Gray wolf. File photo.
U.S. Fish & Wildlife Service (PD)

State wildlife managers in Montana’s northwest corner want to change wolf hunting regulations. Under a new proposal from Montana Fish, Wildlife and Parks Region 1, general hunting and trapping seasons for wolves would lengthen and the individual kill limit would double.

The proposal extends the general wolf hunting season by a month and a half. Wolf trapping would be 15 days longer, and the individual harvest limit would move from five to 10 wolves. Region 1 is also asking the commission to extend public comment on this proposal through March 16.

FWP’s various regions usually submit proposals on hunting season dates and regulations every December. FWP Region 1 spokesperson Dillon Tabish said public meetings on the proposals it originally submitted last year received immense interest in extending the seasons.

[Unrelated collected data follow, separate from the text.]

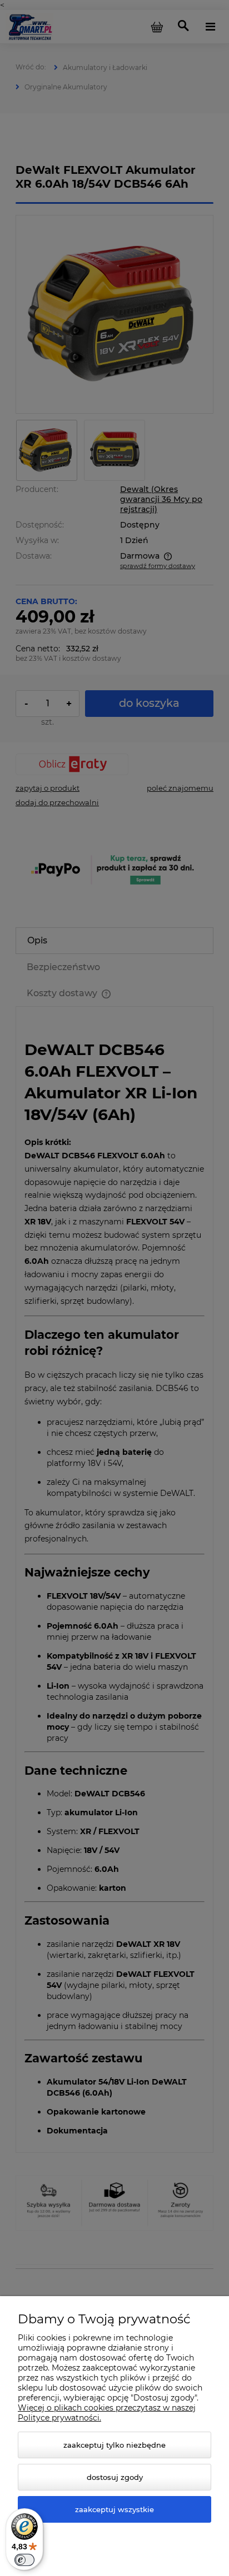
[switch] (24, 2560)
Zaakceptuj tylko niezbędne (114, 2445)
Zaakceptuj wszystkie (114, 2509)
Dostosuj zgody (115, 2477)
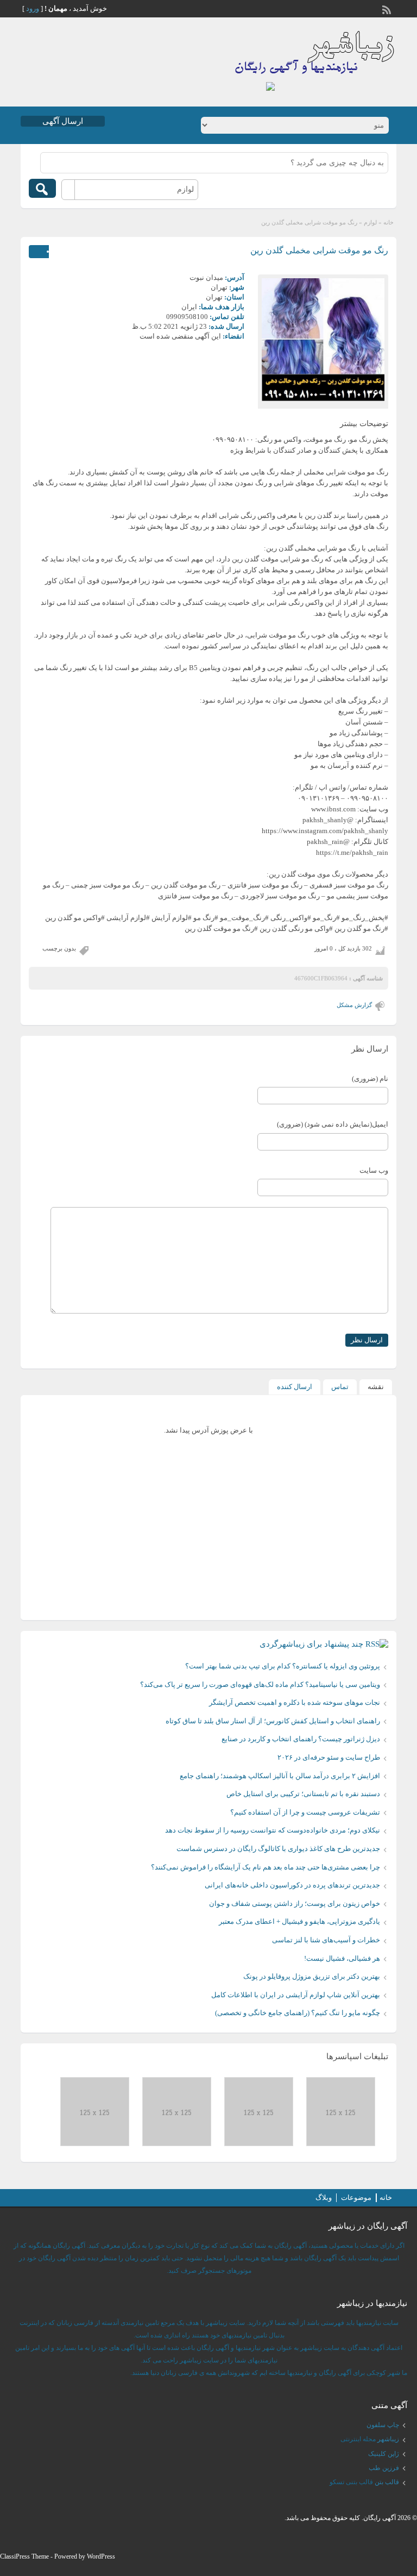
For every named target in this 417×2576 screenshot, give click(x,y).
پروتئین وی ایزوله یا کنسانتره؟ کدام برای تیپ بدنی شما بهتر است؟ (282, 1666)
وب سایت (373, 1170)
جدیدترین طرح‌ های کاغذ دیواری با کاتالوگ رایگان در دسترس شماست (278, 1849)
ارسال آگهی (62, 121)
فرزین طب (384, 2468)
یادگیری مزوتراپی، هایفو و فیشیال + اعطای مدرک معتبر (299, 1921)
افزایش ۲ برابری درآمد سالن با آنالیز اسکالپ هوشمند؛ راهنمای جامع (280, 1776)
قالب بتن (387, 2482)
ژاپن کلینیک (383, 2454)
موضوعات (356, 2197)
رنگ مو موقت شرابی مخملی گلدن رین (319, 250)
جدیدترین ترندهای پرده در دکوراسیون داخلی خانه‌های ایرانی (292, 1885)
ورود (32, 8)
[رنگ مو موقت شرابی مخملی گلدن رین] (323, 339)
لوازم (370, 222)
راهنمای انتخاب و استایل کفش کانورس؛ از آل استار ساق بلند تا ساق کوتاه (273, 1721)
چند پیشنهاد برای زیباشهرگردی (311, 1644)
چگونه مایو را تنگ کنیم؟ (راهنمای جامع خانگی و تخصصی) (297, 2013)
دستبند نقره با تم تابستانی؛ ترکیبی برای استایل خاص (303, 1794)
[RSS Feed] (387, 8)
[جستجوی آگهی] (42, 188)
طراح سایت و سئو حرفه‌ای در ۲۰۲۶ (328, 1757)
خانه (388, 222)
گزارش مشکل (354, 1005)
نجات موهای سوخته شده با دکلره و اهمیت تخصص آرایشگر (294, 1702)
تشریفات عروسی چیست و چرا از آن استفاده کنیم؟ (305, 1812)
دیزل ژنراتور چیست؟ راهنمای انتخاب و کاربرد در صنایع (301, 1739)
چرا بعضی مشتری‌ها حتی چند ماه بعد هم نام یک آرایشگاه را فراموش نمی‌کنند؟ (265, 1867)
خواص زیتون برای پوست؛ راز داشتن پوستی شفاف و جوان (294, 1903)
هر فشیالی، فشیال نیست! (342, 1958)
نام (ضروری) (370, 1078)
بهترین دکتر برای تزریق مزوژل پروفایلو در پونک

“And biologically, we have the wolf population here in northwest Montana to sustain additional harvest opportunity, and we wanted to be responsive to our public input and those who participated in that public process,” Tabish said.

There is opposition, though. Some environmental groups are specifically concerned about the impacts extended trapping will have on other species, such as grizzly bears who leave their dens early.

Marc Cooke with the Stevensville advocacy group Wolves of the Rockies has a harsher view.

“I understand what’s going on: Montana doesn’t want wolves,” he said. “They can’t manage wolves properly, and they just want to hammer that number to the lowest possible denominator without triggering a review by the endangered species act.”

FWP estimates there are currently 800 wolves statewide, with the highest density in Region 1. Cooke takes issue with how that estimate is made. Wolf populations in the state peaked in 2013 with about 1,100.

The Montana Fish and Wildlife Commission is set to meet on Feb. 13.